From Wikipedia, the free encyclopedia
Jump to: navigation, search

The Spectronic 20 is a spectrophotometer developed by Bausch & Lomb and launched in 1953. Approximately 600,000 units were sold over its nearly 60 year production run. Production was discontinued in 2011. Over 300,000 instruments are believed to remain in use in chemistry laboratories in both commercial and educational settings around the world.

Early history[edit]

The product line was sold to Milton Roy in 1985. Milton Roy sold its instrument group to Life Sciences International, renamed Spectronic instruments, Inc in 1995. Spectronics Instruments was purchased by Thermo Optekin 1997, renamed Spectronic-Unicam in 2001 and Thermo-Spectronic in 2002 in. In 2003 the product line was moved to Madison, WI and the brand renamed to Thermo Electron.
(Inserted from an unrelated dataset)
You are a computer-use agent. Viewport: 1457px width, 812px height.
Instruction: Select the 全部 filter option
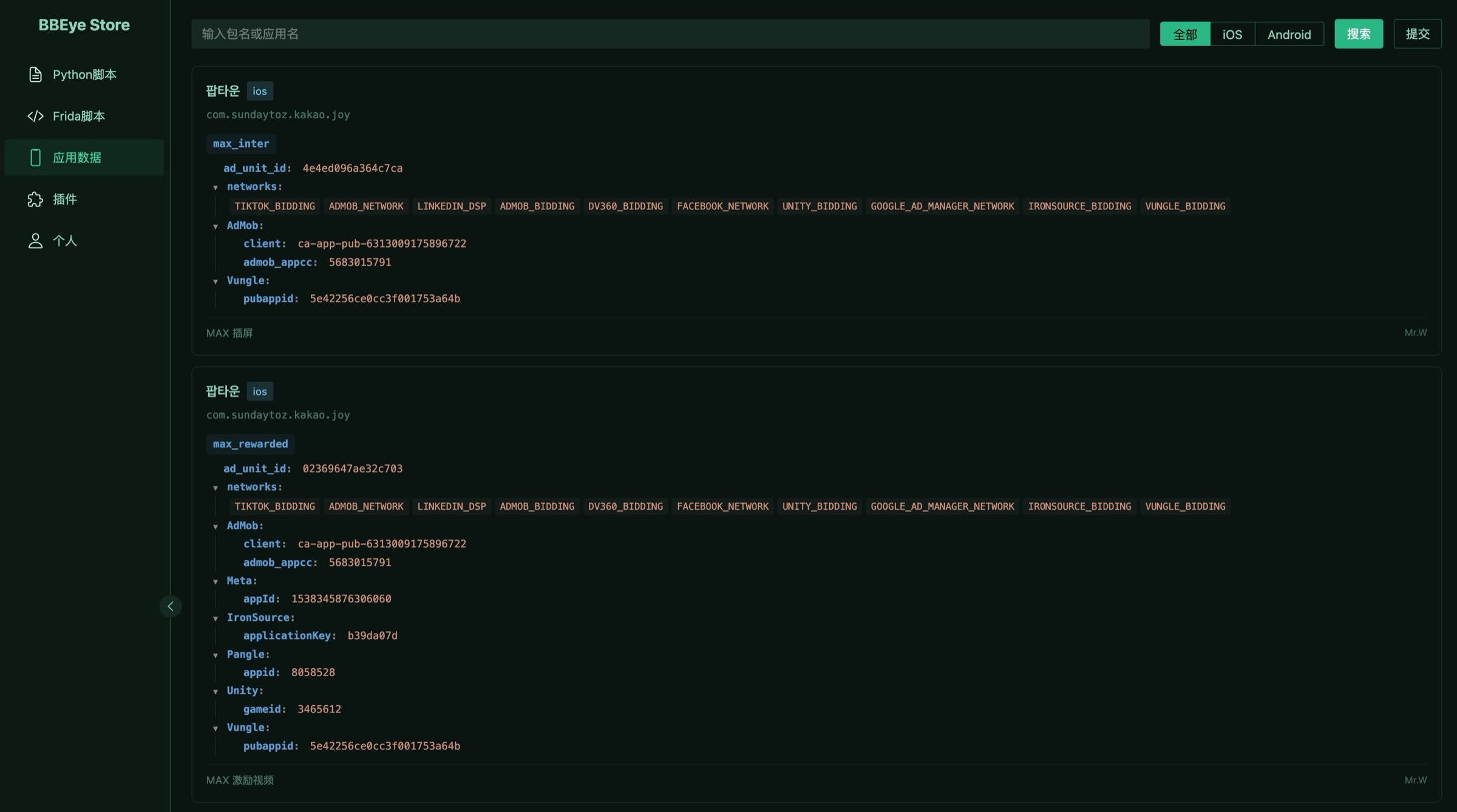(x=1185, y=34)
With the merger of Thermo Electron and Fisher Scientific in 2006 the brand changed to Thermo Scientific, and remained such until the end of the production run. Spectronic 20 instruments found in labs today may bear any of the Bausch and Lomb, Milton Roy, Spectronic, Thermo Electron or Thermo Scientific brands.


The original design utilized an analog dial for readout of transmission from 100%T to 1%T (top scale), 0A - 2A (lower scale). Using the original instrument requires manual setting of the wavelength and making readings from a moving-needle analog display. The Spectronic 20D (launched in 1985) and then 20D+ replaced the analog dial with a red LED readout, offering greater precision in the readout, if not greater accuracy in the actual reading. Spectronic 20 is rugged, accurate within the limits of is 20nm spectral bandwidth, and easy to use. The meter and educator versions were discontinued in December of 2010 and the 20D+ was discontinued at the end of 2011.

The Spectronic 20 was replaced by the Spectronic 200 in the Thermo Scientific spectrophotometer product line. The new model utilizes an array detector and digital control of the measured wavelength, while retaining the characteristic λ knob of the SPEC 20 for setting the wavelength. In addition to replicating the user modes of the Spec 20D+ (which it can emulate on a color LCD screen) the Spec 200 accommodates both test-tubes and square cuvettes without needing to install an adapter. Software modes in the new instrument include scanning, four wavelength simultaneous measurement and quantitative analysis with up to four standards, in contrast to the SPEC 20D+ which offered only single point calibration.